El suicidio en masa se perpetra con el consentimiento o la incapacidad para oponerse de las gentes. Unos son agentes de ese poder, otros aspiran a serlo o aceptan vivir sometidos a aquellos, pues creen fervientemente en la imposibilidad de que la sociedad humana se organice de otro modo.

Y no es una creencia vana, pues seguramente el tren ya ha descarrilado”

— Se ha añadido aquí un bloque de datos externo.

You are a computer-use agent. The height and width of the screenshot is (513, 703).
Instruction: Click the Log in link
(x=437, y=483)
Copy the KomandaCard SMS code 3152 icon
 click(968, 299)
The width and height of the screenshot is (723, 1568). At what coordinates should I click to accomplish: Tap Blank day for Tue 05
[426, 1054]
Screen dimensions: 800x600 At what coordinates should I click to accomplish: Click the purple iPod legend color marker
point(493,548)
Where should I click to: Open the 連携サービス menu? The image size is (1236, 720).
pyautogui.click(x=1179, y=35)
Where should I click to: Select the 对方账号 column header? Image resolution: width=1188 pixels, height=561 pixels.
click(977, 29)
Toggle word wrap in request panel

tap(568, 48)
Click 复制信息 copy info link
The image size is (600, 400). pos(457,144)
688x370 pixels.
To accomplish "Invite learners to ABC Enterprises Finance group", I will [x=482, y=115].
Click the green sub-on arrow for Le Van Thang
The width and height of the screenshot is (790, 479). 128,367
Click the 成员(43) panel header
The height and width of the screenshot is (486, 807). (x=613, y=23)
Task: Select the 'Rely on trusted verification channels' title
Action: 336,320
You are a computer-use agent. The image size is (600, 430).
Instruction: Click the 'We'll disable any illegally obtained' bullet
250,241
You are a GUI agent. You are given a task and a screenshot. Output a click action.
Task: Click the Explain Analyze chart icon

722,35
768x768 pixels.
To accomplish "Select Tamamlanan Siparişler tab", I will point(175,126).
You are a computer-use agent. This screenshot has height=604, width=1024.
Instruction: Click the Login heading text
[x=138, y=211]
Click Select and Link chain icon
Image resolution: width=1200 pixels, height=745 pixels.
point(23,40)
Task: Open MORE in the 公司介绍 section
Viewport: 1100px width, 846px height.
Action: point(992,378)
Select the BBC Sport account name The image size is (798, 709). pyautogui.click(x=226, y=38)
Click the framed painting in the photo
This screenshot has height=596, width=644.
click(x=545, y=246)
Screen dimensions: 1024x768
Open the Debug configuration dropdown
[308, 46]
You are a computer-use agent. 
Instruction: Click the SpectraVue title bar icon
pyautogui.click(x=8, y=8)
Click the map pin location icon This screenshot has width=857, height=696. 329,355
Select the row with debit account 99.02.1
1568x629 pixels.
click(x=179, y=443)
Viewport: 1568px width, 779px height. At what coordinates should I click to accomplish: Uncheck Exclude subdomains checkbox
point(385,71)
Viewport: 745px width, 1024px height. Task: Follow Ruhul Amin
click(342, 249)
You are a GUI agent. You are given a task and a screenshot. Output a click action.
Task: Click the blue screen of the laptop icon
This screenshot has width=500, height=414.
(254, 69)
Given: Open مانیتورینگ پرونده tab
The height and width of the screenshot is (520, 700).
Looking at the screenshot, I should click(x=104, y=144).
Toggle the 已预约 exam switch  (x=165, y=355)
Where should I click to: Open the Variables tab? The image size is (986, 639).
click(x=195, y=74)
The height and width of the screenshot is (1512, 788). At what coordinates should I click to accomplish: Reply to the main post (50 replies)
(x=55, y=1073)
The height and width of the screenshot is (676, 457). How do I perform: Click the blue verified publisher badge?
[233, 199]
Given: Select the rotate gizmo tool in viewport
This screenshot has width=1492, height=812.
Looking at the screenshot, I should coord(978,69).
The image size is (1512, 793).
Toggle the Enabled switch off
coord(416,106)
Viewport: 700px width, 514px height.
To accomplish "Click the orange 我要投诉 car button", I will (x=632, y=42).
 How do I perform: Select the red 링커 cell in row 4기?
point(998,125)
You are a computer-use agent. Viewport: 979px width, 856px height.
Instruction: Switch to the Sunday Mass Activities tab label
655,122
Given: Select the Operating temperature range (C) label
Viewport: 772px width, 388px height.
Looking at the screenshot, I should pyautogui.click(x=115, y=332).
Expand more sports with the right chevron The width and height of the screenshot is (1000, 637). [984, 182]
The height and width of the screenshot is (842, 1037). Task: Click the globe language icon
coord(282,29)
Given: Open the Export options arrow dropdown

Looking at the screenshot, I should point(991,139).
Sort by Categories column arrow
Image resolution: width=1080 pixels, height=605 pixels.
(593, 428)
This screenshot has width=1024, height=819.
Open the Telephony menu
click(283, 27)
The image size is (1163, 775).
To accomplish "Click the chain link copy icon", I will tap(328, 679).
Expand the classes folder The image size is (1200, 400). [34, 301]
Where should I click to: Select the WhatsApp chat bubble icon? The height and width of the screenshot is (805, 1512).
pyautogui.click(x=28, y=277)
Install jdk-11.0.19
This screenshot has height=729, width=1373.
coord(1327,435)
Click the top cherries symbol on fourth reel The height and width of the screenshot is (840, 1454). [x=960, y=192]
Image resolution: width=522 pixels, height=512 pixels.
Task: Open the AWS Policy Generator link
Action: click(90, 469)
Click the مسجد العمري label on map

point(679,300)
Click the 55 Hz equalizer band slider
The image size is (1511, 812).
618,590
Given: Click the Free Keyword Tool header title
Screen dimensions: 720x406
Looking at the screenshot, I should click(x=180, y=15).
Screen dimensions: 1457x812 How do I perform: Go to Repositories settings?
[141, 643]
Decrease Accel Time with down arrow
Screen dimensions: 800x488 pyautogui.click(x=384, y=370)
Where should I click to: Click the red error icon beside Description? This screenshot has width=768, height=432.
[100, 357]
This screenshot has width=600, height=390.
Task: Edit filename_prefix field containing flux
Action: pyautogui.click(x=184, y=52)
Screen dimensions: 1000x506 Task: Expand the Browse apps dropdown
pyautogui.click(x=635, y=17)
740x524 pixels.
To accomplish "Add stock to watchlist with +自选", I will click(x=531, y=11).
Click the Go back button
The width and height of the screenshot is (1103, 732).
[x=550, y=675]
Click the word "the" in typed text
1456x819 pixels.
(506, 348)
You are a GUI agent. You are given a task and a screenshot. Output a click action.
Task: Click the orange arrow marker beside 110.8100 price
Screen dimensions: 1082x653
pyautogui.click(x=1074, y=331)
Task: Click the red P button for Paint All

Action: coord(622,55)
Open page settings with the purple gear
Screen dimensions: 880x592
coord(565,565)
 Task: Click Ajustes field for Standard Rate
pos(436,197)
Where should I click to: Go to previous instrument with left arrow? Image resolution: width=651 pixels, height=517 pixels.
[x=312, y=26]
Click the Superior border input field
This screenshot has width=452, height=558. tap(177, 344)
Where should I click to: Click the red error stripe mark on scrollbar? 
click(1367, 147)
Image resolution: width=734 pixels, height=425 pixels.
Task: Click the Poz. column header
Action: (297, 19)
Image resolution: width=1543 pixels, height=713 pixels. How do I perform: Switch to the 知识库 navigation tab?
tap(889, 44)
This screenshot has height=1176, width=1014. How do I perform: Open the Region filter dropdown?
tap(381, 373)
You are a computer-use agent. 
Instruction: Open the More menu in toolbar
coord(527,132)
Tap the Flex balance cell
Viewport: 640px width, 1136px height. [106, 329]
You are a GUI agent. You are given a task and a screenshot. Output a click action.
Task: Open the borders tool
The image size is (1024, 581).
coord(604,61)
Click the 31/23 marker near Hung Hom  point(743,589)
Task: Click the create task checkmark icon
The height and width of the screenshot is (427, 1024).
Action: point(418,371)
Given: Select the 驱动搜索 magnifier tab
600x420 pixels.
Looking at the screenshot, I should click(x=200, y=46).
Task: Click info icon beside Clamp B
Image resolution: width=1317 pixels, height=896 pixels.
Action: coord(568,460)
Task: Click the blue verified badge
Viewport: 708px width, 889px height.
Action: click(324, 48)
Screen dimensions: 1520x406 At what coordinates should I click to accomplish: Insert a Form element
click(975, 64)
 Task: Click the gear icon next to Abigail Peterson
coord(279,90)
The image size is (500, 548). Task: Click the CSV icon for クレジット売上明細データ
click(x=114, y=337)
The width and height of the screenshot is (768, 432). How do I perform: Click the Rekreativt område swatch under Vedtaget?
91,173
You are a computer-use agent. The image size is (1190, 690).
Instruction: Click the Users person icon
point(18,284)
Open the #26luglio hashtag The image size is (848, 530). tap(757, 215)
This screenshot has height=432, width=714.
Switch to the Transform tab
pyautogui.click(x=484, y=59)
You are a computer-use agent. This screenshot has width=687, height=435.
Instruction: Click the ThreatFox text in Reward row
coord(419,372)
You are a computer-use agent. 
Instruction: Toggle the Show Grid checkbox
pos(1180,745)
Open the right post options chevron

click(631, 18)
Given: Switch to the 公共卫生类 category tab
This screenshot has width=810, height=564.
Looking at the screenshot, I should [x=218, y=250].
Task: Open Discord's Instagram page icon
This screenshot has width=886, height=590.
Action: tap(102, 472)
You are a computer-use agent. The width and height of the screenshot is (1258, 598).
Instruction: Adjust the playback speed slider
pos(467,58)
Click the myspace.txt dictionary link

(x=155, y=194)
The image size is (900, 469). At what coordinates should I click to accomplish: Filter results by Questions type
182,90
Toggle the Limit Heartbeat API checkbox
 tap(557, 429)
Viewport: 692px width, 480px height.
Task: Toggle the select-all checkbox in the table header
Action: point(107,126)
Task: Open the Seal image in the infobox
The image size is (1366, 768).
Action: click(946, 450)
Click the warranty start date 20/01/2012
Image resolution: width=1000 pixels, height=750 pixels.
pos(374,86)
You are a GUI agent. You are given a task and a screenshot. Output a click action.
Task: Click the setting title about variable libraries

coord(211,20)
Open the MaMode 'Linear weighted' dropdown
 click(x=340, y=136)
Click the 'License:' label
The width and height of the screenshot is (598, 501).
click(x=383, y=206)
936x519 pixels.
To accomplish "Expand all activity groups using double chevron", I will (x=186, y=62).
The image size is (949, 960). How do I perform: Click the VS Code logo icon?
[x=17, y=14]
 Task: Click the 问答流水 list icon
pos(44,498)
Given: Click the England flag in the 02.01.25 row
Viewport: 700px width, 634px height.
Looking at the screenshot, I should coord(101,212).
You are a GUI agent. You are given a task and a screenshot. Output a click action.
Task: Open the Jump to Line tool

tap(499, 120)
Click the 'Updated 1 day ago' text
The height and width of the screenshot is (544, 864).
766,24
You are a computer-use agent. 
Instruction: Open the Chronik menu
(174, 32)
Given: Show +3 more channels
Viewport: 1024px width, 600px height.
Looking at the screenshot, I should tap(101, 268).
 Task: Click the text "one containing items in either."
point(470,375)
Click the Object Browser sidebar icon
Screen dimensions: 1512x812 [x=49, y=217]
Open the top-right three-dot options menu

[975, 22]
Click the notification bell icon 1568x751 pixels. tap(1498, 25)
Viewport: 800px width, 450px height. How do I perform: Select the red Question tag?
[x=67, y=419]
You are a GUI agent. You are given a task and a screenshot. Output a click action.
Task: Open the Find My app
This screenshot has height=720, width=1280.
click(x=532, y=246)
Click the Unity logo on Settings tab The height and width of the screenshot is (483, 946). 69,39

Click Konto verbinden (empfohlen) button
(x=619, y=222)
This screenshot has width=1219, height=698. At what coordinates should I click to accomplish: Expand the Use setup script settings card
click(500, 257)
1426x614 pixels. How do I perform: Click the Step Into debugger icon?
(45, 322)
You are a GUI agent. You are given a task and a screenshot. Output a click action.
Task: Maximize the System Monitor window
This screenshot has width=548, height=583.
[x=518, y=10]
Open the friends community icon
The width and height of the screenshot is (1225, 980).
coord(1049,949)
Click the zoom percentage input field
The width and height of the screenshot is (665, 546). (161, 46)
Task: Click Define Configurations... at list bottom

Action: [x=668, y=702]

“Antonio Maya. El legado”, inicio del capítulo 6.
Ana Baliñas

IBICENCA

Uno de los atractivos de la ciudad culta es el arriesgado ejercicio intelectual de repasar sus carteles y reclamos, pegados por lo general en los escaparates de las tiendas y comercios que naufragan. Sus ciudadanos saben a la perfección dónde medran estos anuncios intermitentes, tanto como conocen qué locales son, a ciencia cierta, favorables al fracaso y futuro pasto, pues, de los señuelos visuales. La Administración copa las marquesinas, lo alto de las farolas, la fachada de los palacios y las esquinas ilustres, y el intercambio entre particulares se busca la vida a salto de mata. Volviendo a los primeros, la inmensa mayoría son de espectáculos, conciertos y fiestas, en particular las universitarias. El diseño gráfico, salvo puntuales y excelentes excepciones, desmotiva por sí solo. En temporada alta, sin embargo, arrecian las oportunidades de avergonzarse. Esta mañana, por ejemplo, coqueteo con lo delirante: anuncio de “fiesta ibicenca” en una discoteca de Torreorgaz, población con sus notables atractivos, incluidas sus dehesas, sus cercanías serranas y lo que resta de arquitectura popular en el municipio, pero también secarral veraniego donde los haya (Valdesalor incluido). Según el cartel, entrada gratis para todo aquel que acuda vestido íntegramente de blanco. Y “un mojito” gratis por una prenda blanca en al atuendo. El coste de la entrada para semejante parodia no se especifica. No gana uno para sombreros, de tantos que hay que quitarse ante emprendedores con tal ingenio para la convocatoria, y su discreto humor. De ahí a una dirección general hay un paso.

BOHEMIA

6’2 de graduación, tostada, suave pero densa, de espuma domable, a veinte duros en los hiper, y en los super fronterizos. Complicada de hallar según se aleja uno de su capital, Lisboa. Muy fría es un manjar, incluso en abierta competencia con las afrutadas cervezas belgas, las imponentes alemanas y la contundente frescura de las catalanas. Portuguesa, por supuesto. Comercializada por Sagres. La encuentro hasta lúbrica, recomendable pues su engullimiento en disposición de concretar la sensualidad en fuegos artificiales.